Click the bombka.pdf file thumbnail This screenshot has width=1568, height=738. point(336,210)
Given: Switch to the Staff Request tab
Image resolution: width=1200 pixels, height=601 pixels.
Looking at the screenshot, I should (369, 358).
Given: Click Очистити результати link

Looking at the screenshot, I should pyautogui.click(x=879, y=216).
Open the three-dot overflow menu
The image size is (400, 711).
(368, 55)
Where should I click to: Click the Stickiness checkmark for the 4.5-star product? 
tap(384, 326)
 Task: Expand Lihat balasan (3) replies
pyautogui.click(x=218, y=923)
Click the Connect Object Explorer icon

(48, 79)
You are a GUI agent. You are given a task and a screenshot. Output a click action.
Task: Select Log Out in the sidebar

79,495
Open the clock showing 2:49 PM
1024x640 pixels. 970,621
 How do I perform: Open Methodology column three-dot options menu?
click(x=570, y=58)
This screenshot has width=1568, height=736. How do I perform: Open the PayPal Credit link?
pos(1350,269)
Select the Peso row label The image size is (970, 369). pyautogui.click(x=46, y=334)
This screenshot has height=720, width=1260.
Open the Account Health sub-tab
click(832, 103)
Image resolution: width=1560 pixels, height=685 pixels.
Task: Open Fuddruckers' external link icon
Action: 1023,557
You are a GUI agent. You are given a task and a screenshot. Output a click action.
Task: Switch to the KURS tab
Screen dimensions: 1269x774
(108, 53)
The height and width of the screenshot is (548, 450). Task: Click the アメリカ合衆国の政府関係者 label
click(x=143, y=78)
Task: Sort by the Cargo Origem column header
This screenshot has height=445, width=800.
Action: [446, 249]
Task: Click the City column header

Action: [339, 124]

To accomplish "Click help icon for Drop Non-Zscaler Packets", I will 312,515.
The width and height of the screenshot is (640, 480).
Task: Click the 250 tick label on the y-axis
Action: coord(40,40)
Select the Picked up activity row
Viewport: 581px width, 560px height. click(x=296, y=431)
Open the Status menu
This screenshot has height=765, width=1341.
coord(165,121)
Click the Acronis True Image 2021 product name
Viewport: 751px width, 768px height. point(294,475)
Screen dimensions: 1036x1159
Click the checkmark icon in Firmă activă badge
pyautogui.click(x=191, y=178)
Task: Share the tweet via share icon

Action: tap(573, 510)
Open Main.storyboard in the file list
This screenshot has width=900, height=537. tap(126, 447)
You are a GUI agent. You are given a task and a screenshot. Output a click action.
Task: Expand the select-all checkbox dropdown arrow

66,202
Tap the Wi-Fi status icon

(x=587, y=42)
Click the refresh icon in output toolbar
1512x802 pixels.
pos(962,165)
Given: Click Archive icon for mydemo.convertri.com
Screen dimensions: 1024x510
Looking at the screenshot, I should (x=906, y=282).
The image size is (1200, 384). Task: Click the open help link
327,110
--------------------
Exercise details: Every line of the listing needs to be written out exactly.

Task solution:
Click the bombka.pdf file thumbnail This screenshot has width=1568, height=738. point(336,210)
Given: Switch to the Staff Request tab
Image resolution: width=1200 pixels, height=601 pixels.
Looking at the screenshot, I should (369, 358).
Given: Click Очистити результати link

Looking at the screenshot, I should pyautogui.click(x=879, y=216).
Open the three-dot overflow menu
The image size is (400, 711).
(368, 55)
Where should I click to: Click the Stickiness checkmark for the 4.5-star product? 
tap(384, 326)
 Task: Expand Lihat balasan (3) replies
pyautogui.click(x=218, y=923)
Click the Connect Object Explorer icon

(48, 79)
You are a GUI agent. You are given a task and a screenshot. Output a click action.
Task: Select Log Out in the sidebar

79,495
Open the clock showing 2:49 PM
1024x640 pixels. 970,621
 How do I perform: Open Methodology column three-dot options menu?
click(x=570, y=58)
This screenshot has width=1568, height=736. How do I perform: Open the PayPal Credit link?
pos(1350,269)
Select the Peso row label The image size is (970, 369). pyautogui.click(x=46, y=334)
This screenshot has height=720, width=1260.
Open the Account Health sub-tab
click(832, 103)
Image resolution: width=1560 pixels, height=685 pixels.
Task: Open Fuddruckers' external link icon
Action: 1023,557
You are a GUI agent. You are given a task and a screenshot. Output a click action.
Task: Switch to the KURS tab
Screen dimensions: 1269x774
(108, 53)
The height and width of the screenshot is (548, 450). Task: Click the アメリカ合衆国の政府関係者 label
click(x=143, y=78)
Task: Sort by the Cargo Origem column header
This screenshot has height=445, width=800.
Action: [446, 249]
Task: Click the City column header

Action: [339, 124]

To accomplish "Click help icon for Drop Non-Zscaler Packets", I will 312,515.
The width and height of the screenshot is (640, 480).
Task: Click the 250 tick label on the y-axis
Action: coord(40,40)
Select the Picked up activity row
Viewport: 581px width, 560px height. click(x=296, y=431)
Open the Status menu
This screenshot has height=765, width=1341.
coord(165,121)
Click the Acronis True Image 2021 product name
Viewport: 751px width, 768px height. point(294,475)
Screen dimensions: 1036x1159
Click the checkmark icon in Firmă activă badge
pyautogui.click(x=191, y=178)
Task: Share the tweet via share icon

Action: tap(573, 510)
Open Main.storyboard in the file list
This screenshot has width=900, height=537. tap(126, 447)
You are a GUI agent. You are given a task and a screenshot. Output a click action.
Task: Expand the select-all checkbox dropdown arrow

66,202
Tap the Wi-Fi status icon

(x=587, y=42)
Click the refresh icon in output toolbar
1512x802 pixels.
pos(962,165)
Given: Click Archive icon for mydemo.convertri.com
Screen dimensions: 1024x510
Looking at the screenshot, I should (x=906, y=282).
The image size is (1200, 384). Task: Click the open help link
327,110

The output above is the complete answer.